Extracted records —
__________

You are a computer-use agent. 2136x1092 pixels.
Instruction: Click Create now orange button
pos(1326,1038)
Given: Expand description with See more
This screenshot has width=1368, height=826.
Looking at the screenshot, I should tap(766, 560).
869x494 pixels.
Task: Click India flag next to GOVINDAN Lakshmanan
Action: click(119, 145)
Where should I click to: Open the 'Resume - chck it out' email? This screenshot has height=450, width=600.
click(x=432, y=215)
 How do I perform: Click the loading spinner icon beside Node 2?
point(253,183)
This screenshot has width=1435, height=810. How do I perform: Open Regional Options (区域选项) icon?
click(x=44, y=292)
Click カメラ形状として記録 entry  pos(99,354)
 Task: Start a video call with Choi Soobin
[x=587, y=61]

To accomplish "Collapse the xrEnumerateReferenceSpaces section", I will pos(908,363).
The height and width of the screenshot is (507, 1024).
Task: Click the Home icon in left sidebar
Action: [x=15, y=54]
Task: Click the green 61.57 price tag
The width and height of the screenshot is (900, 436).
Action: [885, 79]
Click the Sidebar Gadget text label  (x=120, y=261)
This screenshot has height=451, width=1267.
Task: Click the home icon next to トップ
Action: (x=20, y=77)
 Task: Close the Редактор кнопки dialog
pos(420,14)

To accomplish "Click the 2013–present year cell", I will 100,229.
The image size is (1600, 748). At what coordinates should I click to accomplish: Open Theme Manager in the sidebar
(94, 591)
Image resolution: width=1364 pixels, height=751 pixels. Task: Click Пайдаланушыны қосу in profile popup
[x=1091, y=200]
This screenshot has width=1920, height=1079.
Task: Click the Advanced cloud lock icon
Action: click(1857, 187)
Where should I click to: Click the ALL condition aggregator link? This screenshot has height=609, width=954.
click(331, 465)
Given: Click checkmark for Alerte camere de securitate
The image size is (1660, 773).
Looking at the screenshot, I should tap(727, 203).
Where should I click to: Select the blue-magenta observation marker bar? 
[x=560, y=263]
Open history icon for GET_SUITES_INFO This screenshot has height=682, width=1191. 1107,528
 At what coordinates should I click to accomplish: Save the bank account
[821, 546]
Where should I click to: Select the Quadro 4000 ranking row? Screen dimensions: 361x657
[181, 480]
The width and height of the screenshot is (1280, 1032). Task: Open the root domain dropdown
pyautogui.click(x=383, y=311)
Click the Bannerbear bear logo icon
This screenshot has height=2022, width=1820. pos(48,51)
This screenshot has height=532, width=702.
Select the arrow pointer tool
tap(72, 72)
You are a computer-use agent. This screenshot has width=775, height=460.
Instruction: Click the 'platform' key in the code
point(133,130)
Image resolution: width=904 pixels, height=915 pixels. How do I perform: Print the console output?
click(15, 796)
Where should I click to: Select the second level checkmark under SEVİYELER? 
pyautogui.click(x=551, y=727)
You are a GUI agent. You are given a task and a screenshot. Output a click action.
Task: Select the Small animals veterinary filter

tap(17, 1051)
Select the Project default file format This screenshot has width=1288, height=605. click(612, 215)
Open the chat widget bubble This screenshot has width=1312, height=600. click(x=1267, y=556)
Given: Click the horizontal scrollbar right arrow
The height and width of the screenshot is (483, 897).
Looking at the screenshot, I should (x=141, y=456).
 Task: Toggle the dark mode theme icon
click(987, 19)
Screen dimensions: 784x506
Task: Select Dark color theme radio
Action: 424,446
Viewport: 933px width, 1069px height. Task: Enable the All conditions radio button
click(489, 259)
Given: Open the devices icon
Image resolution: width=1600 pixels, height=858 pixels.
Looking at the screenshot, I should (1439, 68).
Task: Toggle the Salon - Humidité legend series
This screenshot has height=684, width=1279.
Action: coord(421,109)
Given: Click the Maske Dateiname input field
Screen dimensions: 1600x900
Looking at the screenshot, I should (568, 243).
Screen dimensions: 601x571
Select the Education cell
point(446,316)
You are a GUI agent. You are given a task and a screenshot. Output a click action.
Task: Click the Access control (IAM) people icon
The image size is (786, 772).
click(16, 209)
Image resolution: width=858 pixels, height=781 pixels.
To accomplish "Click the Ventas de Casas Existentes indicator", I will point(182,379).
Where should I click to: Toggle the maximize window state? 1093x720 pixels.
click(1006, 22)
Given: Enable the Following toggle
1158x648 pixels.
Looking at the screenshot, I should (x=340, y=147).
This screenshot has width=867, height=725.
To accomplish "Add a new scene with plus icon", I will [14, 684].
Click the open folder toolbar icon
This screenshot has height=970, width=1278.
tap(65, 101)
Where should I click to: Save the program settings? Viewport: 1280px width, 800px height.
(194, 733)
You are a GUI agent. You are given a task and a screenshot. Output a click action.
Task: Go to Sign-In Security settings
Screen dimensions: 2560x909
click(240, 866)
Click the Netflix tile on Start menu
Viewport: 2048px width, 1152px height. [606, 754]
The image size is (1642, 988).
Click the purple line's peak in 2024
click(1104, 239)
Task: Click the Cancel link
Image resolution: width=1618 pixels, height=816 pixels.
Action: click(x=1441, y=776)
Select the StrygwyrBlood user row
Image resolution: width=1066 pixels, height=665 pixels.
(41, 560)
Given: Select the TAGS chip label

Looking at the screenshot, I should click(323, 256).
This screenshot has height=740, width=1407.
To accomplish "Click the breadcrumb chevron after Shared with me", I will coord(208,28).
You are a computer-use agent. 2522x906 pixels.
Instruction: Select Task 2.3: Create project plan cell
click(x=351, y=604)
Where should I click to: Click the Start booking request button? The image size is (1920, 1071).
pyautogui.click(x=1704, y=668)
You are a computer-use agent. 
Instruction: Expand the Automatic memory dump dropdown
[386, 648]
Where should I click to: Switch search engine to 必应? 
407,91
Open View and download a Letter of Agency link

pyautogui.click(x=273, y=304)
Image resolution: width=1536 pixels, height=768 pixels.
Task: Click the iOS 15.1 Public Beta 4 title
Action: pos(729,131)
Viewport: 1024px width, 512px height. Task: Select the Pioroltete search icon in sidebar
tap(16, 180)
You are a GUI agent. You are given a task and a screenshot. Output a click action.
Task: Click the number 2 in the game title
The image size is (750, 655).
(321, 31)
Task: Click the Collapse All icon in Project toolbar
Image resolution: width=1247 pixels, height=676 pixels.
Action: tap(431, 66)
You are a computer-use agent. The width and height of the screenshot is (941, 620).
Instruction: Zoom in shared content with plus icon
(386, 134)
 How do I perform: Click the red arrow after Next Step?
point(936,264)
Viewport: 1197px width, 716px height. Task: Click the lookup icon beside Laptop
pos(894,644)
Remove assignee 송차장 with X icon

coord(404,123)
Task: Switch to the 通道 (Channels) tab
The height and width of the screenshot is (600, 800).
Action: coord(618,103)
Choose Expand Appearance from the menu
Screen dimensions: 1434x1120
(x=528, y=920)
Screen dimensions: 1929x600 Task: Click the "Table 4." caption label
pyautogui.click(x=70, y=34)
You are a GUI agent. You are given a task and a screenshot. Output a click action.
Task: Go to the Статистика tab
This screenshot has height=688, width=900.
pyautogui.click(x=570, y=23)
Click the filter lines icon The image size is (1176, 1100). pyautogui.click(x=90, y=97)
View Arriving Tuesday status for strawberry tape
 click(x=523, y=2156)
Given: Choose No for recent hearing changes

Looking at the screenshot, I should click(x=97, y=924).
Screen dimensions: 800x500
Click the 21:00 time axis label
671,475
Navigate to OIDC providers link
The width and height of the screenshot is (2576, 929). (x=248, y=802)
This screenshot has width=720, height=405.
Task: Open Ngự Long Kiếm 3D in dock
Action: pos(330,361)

__________

After locating the line with "Task: Click the green 61.57 price tag" above, return that line and every later line through the one with "Given: Click checkmark", word for word and with nothing else.

Task: Click the green 61.57 price tag
The width and height of the screenshot is (900, 436).
Action: [885, 79]
Click the Sidebar Gadget text label  (x=120, y=261)
This screenshot has height=451, width=1267.
Task: Click the home icon next to トップ
Action: (x=20, y=77)
 Task: Close the Редактор кнопки dialog
pos(420,14)

To accomplish "Click the 2013–present year cell", I will 100,229.
The image size is (1600, 748). At what coordinates should I click to accomplish: Open Theme Manager in the sidebar
(94, 591)
Image resolution: width=1364 pixels, height=751 pixels. Task: Click Пайдаланушыны қосу in profile popup
[x=1091, y=200]
This screenshot has width=1920, height=1079.
Task: Click the Advanced cloud lock icon
Action: click(1857, 187)
Where should I click to: Click the ALL condition aggregator link? This screenshot has height=609, width=954.
click(331, 465)
Given: Click checkmark for Alerte camere de securitate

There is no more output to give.